# WORK INSTRUCTION 1:
Answer these from the spy movie text:
(a) Who plays Alec Leamas?
(b) Which cinematographer shot the film alongside Martin Ritt?
(c) What team is Ethan Hunt called the brightest and best of?
# WORK INSTRUCTION 2:
Carry the spy movie text on from its last sentence, keeping its tone.

# PAGE EXTRACT:
==================================================

Set during the early years of the Berlin Wall, where the possibility of a Cold War turning hot was very real and very present, this is a story of covert power plays, defectors and double agents - le Carré's bread and butter. Inspired by his experiences with MI6, the material guarantees a high level of authenticity and as a result the film is gripping in a way few other spy movies can achieve. It is patient, methodical, morally murky and with a tension like a hand creeping over your throat. The realistic attention to detail gives the stakes real weight.
Richard Burton plays Alec Leamas, an administrator for The Circus who is set up to infiltrate East German intelligence. He plays the part with a weariness and distrust that seems endemic of the profession. It's a great role that landed the legendary thesp an Oscar nomination.
Martin Ritt (director of the fantastic Paul Newman film Hud), along with cinematographer Oswald Morris (Stanley Kubrick's Lolita) shoot in a clean, clinical black & white, perfectly capturing the desolate mood of the world that Leamas works in. If you found yourself engaged by Tinker Tailor Soldier Spy, and wish to revisit The Circus and all its shady dealings then you owe it to yourself to see The Spy Who Came In From The Cold.
Ethan Hunt - Mission: Impossible
Ethan Hunt, the brightest and best of the ‘Impossible Mission Force’: cool, handsome and impossibly (see what I did there?) good at what he does, Hunt and his team always save the day with merely a hair of time to spare...and usually with a lot of explosions and shoot-outs.
He’s been disavowed so many times, you’d think he’d have gotten the hint by now, but Hunt is in it for the long haul.
He also has a strong sense of honour, something his superiors and other spy greats don’t always share.

==================================================

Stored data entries
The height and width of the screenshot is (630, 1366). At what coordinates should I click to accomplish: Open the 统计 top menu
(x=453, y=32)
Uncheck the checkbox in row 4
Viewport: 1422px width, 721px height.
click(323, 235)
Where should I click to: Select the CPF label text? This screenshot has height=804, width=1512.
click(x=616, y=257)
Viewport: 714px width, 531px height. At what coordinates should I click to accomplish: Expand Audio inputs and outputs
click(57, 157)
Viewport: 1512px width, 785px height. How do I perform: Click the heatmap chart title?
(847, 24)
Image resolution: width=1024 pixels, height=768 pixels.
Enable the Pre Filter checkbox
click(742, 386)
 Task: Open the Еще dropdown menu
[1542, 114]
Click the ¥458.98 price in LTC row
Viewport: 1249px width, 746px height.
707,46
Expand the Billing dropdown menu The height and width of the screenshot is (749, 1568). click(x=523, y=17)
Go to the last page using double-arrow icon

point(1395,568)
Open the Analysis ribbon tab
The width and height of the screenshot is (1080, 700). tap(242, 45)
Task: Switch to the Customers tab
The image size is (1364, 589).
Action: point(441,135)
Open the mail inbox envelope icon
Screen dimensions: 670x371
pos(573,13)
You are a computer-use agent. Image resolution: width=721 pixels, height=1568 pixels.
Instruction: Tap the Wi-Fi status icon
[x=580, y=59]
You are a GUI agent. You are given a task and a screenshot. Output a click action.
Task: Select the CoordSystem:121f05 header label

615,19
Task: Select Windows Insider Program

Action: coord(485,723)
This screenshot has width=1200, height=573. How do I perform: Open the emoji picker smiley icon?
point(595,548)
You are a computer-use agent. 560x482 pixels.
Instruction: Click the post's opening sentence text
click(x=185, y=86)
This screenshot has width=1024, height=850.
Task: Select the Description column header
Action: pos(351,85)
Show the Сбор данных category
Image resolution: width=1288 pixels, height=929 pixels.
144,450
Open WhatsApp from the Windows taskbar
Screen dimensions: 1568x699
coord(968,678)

==================================================

# RESPONSE AREA 1:
(a) Richard Burton
(b) Oswald Morris
(c) The ‘Impossible Mission Force’

# RESPONSE AREA 2:
You can take your tinkers and tailors and jackals, even your Mr Bond - the spy genre has always been ripe for a send up. My all-time favourite spy movie is one that rips up the rule book and replaces it with Val Kilmer in tights. In Top Secret Kilmer plays Nick Rivers, the perfect amalgamation of Elvis and Simon Templar and has never looked (or for that matter, acted) better.
Top Secret is Monty Python meets Airplane in Nazi Germany, and it's as funny a spoof now as it always was. The implausible plot has Rivers gigging in Europe before inadvertently becomes part of the Resistance, in a cow suit.
The cast is awesome, with even Peter Cushing and Omar Sharif happy to laugh at themselves repeatedly. Top Secret even brilliantly breaks the fourth wall (but I won't spoil how). I can't help but giggle at men dressed as Friesians and an excellent ballet parody followed by Sharif tongue-in-cheek asking his spy 'contact' 'Do you know any good white basketball players'?
Inappropriate, hilarious and much more fun than Red Fox meets Grey Squirrel.
Sarah Louise Dean
The finest of all the James Bond flicks, Casino Royale finally decided to ditch the traditional, by-the-book approach to how you make a Bond film and instead aspired to just be a terrific piece of action cinema. And my God, does it succeed. The story is top-notch with an excellently unique performance from Daniel Craig giving what was previously a tired franchise a huge boost of adrenaline.